By VIKAS BAJAJ at New York Times

Home construction jumped 14.5 percent to a 33-year high last month, the Commerce Department reported yesterday, a sign that builders may have taken advantage of unseasonably warm weather in January.

The report surprised many analysts because home sales have slowed and the number of unsold homes has risen in many markets around the country in the last several months. Many home builders have also been saying that they are offering bigger incentives to lure buyers.

In January, builders began constructing homes – known as housing starts – at an annual pace of 2.28 million, the fastest level since 1973, after a drop of 6.9 percent in December. Permits for new construction increased 6.8 percent, to 2.22 million, after falling 4.1 percent in December. Compared with January 2005, housing starts were up 4 percent, the government reported.

Warmer wather tends to spur construction activity, and the average temperature in the United States in January, at 39 degrees, was the highest ever recorded by the government, an increase of 8.5 degrees over the historical average for the month. The unusual weather has also been cited for stronger retail sales and weaker industrial production, the latter because utilites produced less electricity. “It is a time-tested pattern,” said David F. Seiders, chief economist for the National Association of Home Builders, noting that builders may have started work on homes that they sold ahead of construction at the end of last year. “February has essentially returned to normal conditions, suggesting to me that we will see a substantial decline in housing starts.”

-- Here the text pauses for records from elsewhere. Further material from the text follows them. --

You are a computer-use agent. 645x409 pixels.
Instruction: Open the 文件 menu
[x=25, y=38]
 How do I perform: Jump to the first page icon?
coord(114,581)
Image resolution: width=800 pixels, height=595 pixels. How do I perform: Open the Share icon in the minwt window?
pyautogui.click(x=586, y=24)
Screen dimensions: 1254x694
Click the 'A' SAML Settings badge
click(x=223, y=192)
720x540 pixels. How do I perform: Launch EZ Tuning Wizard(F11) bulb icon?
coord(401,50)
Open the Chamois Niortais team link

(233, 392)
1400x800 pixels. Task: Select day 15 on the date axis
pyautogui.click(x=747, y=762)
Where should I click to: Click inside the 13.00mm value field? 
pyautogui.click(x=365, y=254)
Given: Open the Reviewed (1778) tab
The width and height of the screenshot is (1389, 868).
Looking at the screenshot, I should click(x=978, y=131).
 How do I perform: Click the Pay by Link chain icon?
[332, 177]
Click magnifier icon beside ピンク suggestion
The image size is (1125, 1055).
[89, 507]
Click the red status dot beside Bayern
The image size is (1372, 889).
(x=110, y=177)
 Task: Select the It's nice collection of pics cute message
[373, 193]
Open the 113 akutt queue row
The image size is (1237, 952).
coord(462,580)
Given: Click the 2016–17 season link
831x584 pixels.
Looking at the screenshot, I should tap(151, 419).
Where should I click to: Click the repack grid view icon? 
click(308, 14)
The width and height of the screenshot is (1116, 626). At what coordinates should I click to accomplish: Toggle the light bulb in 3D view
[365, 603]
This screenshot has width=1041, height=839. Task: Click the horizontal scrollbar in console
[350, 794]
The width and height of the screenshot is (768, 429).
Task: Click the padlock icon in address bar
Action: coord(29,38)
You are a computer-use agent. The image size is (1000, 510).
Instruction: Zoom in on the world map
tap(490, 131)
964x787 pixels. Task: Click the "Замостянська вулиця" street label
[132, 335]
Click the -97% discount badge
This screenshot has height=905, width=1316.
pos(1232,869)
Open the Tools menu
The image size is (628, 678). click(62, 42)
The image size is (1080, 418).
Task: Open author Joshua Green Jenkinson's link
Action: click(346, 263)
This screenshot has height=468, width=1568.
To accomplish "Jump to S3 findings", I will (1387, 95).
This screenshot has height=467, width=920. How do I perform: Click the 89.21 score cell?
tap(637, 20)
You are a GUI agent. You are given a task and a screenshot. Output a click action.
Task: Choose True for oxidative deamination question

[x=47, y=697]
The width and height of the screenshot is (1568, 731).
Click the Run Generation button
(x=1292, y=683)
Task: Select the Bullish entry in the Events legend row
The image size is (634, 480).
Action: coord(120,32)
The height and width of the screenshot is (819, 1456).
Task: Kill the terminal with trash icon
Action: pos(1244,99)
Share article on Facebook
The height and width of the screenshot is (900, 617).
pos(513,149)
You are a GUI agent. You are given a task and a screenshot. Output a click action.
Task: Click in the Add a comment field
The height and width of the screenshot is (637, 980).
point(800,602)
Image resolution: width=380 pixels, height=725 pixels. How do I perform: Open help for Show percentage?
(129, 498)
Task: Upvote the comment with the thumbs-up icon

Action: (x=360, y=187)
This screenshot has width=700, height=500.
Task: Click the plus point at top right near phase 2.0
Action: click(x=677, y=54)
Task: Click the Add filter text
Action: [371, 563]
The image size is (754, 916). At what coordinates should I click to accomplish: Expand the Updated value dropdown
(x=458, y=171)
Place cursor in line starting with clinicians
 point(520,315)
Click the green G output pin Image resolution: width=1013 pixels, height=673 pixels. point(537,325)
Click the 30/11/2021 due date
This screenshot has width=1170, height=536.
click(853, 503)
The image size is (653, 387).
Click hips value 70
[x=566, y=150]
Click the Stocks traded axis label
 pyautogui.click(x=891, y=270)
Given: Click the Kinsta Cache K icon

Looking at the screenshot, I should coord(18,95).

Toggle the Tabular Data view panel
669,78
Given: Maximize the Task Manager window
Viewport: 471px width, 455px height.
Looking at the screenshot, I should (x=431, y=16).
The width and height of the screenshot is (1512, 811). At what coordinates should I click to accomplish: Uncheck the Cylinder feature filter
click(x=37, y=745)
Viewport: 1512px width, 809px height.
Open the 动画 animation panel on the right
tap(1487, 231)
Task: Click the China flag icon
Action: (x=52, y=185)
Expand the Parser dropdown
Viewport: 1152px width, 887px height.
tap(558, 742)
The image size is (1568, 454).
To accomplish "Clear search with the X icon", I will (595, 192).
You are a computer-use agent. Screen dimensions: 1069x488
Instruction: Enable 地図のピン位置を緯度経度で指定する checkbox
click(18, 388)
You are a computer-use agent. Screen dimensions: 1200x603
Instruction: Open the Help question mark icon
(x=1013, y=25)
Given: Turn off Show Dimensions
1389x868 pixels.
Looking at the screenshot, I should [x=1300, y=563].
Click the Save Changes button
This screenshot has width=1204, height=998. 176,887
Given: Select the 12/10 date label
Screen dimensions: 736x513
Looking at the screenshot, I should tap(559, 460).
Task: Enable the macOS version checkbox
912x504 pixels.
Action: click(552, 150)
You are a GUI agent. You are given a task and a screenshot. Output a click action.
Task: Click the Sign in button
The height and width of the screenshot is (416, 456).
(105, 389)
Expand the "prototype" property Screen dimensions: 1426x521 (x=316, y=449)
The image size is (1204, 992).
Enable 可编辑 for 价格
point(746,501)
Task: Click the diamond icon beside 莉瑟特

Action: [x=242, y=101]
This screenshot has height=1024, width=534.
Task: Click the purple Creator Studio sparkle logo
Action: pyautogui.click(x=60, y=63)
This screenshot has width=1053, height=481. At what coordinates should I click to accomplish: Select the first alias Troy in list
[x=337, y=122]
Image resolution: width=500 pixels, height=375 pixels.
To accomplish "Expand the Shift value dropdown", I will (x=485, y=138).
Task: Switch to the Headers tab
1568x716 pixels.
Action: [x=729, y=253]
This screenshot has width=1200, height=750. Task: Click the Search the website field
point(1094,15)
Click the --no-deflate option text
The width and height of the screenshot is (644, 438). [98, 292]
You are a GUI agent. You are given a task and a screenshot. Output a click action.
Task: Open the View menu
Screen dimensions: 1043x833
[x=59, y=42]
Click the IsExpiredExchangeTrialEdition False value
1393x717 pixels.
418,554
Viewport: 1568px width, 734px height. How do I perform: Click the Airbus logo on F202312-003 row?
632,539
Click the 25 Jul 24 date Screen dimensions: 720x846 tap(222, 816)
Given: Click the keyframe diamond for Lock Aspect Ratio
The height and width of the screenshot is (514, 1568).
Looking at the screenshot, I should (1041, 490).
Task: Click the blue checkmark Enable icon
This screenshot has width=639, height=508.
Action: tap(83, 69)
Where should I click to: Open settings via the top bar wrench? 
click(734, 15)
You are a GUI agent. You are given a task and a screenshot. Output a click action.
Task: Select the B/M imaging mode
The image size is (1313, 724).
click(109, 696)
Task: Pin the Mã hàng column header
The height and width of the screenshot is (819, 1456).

The effect of the weather could further be magnified because most economic data, including housing starts, is adjusted to account for seasonal weather and other patterns. Because January is usually one of the coldest months of the year, those adjustments would have bolstered the data that the Commerce Department reports for the month even if construction were flat. Before adjusting for seasonal factors, housing starts were up 11.3 percent from December.

“Builders were able to build and so they were out there doing it, and the seasonal adjustment process pumped it up,” said Joshua Shapiro, chief economist at MFR, a research firm in New York.

Housing start dat is also subject to a significant margin of error, plus or minus 9.9 precentage points in January, because it is based on a relatively small smapling of data.

Just last week, two large home builders warned about slowing sales: Toll Brothers, the nation’s largest luxury home builder, said orders fell21 percent in the three months ended Jan. 31 compared with the same period a year ago, and KB Home said more buyers were canceling orders and fewer were signing contracts in the first two months of the years compared with 2005.

But even as they acknowledge the slowdown, many housing industry officials are generally optimistic about the year to come, given that mortgage interest rates remain low and that the economy has been adding jobs at a stronger clip in recent months. The average interest rate on a 30-year fixed rate mortgage was 6.15 percent in January, up from 5.71 percent a year earlier, according to Freddie Mac, but that is still low by historical standards.

“Everybody would agree that 2006 won’t be 2005,” said William Emerson, chief executive of Quicken Loans, a mortgage lender based in Livonia, Mich. “But it will be strong.”

Home building activity was strongest in the Northeast, where starts jumped 29.2 percent; followed by the Midwest, up 23.7 percent; the West, 16.9 percent; and the South, 8.7 percent.

Separately, the Labor Department reported that initial claims for unemployment insurance climbed by 19,000 last week, to 297,000 for the week ending Feb. 11. At 2.5 million, the total number of jobless claims at the end of Feb. 4 was down 7 percent from a year earlier.